Quand je raconte ça à ma mère, elle m’écoute sans rien dire. Puis l’air de rien, elle me dit qu’elle va me couper les cheveux elle-même…exécution immédiate !
C’est un massacre : ma mère a fait de son mieux et elle s’excuse mais sans ciseaux à dépaissir….Je fais semblant d’être contrarié mais intérieurement je ris : me voici affublé d’un bonnet en laine tricoté main.

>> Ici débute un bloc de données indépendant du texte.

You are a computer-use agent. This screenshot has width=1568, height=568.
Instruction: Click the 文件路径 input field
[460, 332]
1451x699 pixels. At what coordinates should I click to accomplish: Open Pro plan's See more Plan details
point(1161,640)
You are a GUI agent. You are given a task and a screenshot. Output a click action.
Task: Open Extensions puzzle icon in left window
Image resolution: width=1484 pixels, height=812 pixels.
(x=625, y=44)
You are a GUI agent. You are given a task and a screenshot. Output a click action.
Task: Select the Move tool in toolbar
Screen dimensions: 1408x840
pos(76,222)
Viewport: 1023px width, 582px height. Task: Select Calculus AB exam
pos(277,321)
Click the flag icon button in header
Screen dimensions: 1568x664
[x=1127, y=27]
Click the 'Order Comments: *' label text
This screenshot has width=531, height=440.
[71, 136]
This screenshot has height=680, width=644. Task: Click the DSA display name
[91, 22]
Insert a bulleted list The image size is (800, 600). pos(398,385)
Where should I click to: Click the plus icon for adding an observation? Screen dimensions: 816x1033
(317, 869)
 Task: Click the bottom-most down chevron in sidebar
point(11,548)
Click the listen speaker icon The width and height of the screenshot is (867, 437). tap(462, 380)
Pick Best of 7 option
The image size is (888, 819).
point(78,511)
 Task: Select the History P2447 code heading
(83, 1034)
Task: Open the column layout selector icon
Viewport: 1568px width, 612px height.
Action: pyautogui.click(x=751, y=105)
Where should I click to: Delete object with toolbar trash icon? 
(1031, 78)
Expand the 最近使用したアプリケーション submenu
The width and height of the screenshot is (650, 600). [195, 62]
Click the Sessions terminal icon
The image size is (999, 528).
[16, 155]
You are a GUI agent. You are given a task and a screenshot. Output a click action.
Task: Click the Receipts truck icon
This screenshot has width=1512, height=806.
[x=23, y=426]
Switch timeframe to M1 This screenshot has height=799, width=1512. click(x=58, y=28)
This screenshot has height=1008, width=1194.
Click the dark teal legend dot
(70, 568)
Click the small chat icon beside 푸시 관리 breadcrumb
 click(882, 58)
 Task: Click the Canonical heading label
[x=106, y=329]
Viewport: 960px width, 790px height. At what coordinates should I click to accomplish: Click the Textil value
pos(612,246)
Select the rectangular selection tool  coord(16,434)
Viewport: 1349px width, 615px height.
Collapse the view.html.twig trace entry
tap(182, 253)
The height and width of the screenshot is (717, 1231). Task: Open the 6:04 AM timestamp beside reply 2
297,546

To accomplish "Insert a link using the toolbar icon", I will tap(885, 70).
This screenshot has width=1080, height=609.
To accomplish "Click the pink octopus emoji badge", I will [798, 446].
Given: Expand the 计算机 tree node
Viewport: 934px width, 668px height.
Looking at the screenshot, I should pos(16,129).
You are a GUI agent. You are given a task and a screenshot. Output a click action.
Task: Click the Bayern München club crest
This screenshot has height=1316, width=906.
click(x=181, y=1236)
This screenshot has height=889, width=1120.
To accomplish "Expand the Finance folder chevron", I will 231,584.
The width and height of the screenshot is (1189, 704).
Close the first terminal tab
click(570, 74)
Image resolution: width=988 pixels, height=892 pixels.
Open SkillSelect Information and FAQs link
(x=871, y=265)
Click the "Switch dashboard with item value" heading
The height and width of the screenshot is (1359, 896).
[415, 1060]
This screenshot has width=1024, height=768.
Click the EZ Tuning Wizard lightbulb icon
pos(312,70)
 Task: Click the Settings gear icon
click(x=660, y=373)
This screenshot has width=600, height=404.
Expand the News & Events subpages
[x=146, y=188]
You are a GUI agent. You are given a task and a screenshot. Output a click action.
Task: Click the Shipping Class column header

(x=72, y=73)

Je dis que je le porterai jusqu’à ce qu’un coiffeur me répare ! Ma mère rit avec moi contente de la modification de mon aspect physique : à partir de maintenant je porterai des pantalons longs !
Quand je revois monsieur Willy pour lui montrer comme je suis beau en pantalon long du dimanche avec ma chemise blanche et le nœud papillon bleu que ma mère a ajouté par coquetterie, il ne m’embrasse pas sur les lèvres et il me dit que maintenant que je suis un grand garçon, nous ne ferons plus de câlins : nous nous donnerons la main.
Mais c’est finalement le jour de notre expulsion, le 31 août 40, nous sommes sur la liste noire et je suis anxieux de savoir si nous partons pour le bon côté, je regrette encore Collonges les premières.
En 1946, quand je reviendrai à Thionville après six ans d’errance, retrouver mes parents réunis à nouveau, j’irai saluer monsieur Willy. Nous serons contents de nous revoir après toutes ces années, complètement détachés du souvenir d’une passade amicale. Monsieur Willy m’invite à entre et me présente sa famille : il s’est remarié et a deux beaux enfants. Il a un cadeau à me faire : il a fait spécialement pour moi une très belle petite table de salon en chêne.
De monsieur Willy me reste un document dans lequel il atteste le pillage de nos biens par les allemands perpétrés avant l’inventaire officiel de saisie. Monsieur Willy était né comme mon père en 1906. Lui aussi nous a quitté pour toujours. La petite table en chêne est toujours là. Je la regarde avec un sentiment sans reproche. En 1940, nous étions tous les deux privés d’affection, je n’étais pas très éveillé aux choses de la vie et monsieur Willy avait su se contenir pour ne m’aimer que chastement.